*Task details*:
Number of lines below with the word "agent": give it and nothing more.

*Extracted data*:
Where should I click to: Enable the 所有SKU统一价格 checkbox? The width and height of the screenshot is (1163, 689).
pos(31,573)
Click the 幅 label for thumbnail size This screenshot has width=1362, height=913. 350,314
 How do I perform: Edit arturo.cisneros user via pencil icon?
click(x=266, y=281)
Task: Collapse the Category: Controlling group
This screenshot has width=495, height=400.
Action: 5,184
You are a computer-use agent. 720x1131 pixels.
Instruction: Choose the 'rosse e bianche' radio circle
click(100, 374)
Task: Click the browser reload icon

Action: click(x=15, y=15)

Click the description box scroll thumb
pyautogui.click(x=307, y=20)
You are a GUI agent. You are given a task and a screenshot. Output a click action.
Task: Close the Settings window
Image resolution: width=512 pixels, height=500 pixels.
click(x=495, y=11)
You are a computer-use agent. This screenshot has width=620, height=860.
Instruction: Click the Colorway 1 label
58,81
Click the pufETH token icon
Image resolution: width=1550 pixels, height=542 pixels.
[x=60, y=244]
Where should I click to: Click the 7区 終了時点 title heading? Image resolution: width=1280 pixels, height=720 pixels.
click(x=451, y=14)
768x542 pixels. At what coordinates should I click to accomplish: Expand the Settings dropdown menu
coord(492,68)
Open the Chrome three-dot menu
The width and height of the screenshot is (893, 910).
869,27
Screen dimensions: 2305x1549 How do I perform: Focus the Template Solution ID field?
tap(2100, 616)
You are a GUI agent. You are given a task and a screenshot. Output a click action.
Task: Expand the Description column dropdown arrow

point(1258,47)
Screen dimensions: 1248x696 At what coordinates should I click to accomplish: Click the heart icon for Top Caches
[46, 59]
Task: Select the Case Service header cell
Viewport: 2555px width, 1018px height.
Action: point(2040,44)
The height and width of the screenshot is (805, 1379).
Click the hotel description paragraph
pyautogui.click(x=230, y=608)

*Result for this task*:
4